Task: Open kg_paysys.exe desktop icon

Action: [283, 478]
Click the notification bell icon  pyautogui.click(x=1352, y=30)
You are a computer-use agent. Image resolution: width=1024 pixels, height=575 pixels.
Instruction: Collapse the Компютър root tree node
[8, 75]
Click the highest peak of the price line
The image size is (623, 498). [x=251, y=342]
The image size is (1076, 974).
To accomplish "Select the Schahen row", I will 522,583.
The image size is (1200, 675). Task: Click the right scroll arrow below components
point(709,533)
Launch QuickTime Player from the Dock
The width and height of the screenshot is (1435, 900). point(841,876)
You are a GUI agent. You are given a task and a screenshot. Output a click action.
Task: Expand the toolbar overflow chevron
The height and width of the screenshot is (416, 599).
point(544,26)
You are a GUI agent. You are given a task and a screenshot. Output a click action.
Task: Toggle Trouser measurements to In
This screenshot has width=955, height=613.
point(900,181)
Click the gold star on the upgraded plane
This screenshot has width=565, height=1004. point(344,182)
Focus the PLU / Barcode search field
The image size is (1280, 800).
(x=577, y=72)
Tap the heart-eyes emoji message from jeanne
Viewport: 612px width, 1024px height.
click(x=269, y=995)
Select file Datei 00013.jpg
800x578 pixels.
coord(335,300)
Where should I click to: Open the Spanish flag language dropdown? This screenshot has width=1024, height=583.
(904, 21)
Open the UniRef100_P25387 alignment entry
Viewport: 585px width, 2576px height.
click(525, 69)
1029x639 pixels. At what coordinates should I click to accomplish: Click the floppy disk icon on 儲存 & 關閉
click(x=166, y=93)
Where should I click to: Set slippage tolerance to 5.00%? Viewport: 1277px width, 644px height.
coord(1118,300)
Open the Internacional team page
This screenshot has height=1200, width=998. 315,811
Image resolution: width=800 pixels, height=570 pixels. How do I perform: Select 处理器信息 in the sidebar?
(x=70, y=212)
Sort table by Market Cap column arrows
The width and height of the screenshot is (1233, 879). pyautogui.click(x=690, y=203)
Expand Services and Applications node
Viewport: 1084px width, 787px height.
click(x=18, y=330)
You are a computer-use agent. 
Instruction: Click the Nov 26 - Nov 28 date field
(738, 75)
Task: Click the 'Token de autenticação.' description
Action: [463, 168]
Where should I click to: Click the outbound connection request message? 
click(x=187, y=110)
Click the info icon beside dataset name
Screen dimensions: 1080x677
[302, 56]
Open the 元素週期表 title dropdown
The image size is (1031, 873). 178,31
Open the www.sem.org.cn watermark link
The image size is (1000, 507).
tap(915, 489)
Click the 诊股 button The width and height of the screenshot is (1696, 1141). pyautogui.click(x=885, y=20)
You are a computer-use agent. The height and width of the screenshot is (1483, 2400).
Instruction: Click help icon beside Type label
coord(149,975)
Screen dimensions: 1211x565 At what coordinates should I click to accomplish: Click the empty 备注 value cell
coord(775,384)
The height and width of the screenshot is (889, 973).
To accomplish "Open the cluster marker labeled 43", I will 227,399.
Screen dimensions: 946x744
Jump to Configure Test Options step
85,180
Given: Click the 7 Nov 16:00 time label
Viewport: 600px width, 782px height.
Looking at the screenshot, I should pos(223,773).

========================================================================

EXERCISE BRIEF: Within the data above, pick out all lines holding the word "will".

ANSWER TO THIS TASK:
To accomplish "Select the Schahen row", I will 522,583.
To accomplish "Open the cluster marker labeled 43", I will 227,399.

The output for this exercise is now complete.